• [PROBLEM STATEMENT]: How would the news article on Fianna Fail's National Food Ombudsman Bill 2017 carry on past its final sentence? Write that next part.

• [SOURCE DOCUMENT]:
◇ ◇ ◇ ◇
Fianna Fail says its new Food Ombudsman laws would will help farmers receive fair prices

A retailer recently ran a promotion offering free carrots and potatoes when customers bought roast beef.
A retailer recently ran a promotion offering free carrots and potatoes when customers bought roast beef.
Ciaran Moran

Ciaran Moran

Fianna Fail has renewed its efforts to regulate the food supply with the introduction of National Food Ombudsman Bill 2017 to the Dail today.

In a speech in the Dail, Fianna Fail’s Charlie McConalogue said a fair return for the primary producer is a central plank of his partys agriculture policy and is vital to the long term survival and success of the horticulture, beef, sheep, liquid milk, pigs, tillage and poultry sectors.

This legislation amends consumer law to provide for a “Food Ombudsman” and the protection of primary producers in national law.
◇ ◇ ◇ ◇
• [RECORDS PROVIDED]:
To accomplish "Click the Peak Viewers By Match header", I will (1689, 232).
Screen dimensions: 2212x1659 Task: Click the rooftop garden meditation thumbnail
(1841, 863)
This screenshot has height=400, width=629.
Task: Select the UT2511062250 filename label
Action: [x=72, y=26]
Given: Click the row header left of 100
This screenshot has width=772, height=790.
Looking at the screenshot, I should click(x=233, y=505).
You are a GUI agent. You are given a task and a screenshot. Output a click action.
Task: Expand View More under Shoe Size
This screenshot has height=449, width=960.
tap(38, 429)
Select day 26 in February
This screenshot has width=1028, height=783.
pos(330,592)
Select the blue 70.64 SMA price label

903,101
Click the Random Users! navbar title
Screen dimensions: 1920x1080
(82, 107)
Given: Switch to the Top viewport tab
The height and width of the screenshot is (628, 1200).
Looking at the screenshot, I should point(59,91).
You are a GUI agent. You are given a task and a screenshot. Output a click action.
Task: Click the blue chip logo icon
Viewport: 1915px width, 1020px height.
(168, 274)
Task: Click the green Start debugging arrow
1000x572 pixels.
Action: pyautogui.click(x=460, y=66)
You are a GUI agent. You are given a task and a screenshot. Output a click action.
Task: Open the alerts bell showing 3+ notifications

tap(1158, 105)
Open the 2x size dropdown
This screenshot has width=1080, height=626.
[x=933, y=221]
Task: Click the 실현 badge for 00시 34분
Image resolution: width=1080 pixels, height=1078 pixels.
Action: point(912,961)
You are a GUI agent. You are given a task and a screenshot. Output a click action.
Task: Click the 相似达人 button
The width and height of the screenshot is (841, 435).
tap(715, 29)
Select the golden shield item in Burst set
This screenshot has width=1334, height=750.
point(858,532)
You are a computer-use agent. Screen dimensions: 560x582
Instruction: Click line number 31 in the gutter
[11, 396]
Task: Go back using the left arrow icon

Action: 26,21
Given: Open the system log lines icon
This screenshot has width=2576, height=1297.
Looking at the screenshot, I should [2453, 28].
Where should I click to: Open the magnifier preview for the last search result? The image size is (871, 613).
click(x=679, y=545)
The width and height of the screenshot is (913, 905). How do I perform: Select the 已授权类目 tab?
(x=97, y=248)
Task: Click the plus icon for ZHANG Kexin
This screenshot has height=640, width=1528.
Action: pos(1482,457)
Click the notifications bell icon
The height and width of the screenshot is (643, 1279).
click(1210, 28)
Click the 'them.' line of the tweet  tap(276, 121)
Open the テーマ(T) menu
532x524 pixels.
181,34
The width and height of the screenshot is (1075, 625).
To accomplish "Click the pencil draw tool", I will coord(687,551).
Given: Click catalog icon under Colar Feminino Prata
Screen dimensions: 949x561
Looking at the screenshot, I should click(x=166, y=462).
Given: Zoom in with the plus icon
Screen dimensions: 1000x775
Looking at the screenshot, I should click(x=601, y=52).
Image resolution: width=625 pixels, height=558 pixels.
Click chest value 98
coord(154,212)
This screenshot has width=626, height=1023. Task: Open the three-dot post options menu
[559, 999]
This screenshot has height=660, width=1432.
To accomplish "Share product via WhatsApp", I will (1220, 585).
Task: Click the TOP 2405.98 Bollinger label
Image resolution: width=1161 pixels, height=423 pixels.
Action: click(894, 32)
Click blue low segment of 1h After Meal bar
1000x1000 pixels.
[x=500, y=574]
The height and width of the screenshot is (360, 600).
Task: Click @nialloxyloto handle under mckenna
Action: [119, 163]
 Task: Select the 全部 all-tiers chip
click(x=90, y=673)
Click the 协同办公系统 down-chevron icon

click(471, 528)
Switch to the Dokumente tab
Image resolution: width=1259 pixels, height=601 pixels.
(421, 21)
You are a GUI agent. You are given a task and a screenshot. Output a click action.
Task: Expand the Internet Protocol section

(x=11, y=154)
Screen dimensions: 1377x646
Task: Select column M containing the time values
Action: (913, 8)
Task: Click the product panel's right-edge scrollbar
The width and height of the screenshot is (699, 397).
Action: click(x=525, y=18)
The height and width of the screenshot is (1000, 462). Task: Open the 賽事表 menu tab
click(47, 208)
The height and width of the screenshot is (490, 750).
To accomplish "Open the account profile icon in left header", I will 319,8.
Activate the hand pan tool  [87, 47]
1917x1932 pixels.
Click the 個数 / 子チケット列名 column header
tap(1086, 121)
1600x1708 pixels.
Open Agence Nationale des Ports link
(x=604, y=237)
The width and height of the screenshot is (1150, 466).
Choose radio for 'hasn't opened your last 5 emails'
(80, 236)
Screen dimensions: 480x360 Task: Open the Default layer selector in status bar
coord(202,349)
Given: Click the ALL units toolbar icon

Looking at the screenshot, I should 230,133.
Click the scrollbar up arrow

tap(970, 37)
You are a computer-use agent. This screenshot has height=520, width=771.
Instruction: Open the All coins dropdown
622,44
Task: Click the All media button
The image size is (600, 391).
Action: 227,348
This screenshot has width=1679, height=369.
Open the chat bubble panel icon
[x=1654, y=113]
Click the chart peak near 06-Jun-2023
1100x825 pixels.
◇ ◇ ◇ ◇
• [ANSWER FOR THE TASK]:
McConalogue said farmers are increasingly finding it difficult to receive fair prices for their produce.

“We believe action is now required to ensure that producers can earn a decent living as part of a dynamic and innovative sector.

“The future of the family farm unit and long term food security is reliant upon producing goods at a profit.

“Farmers are struggling to make a sustainable income in the face of on-going price erosion by large multiple retailers,” he said.

The proposals in the Fianna Fail bill will give a legislative basis for the first time for an office of a National Food Ombudsman.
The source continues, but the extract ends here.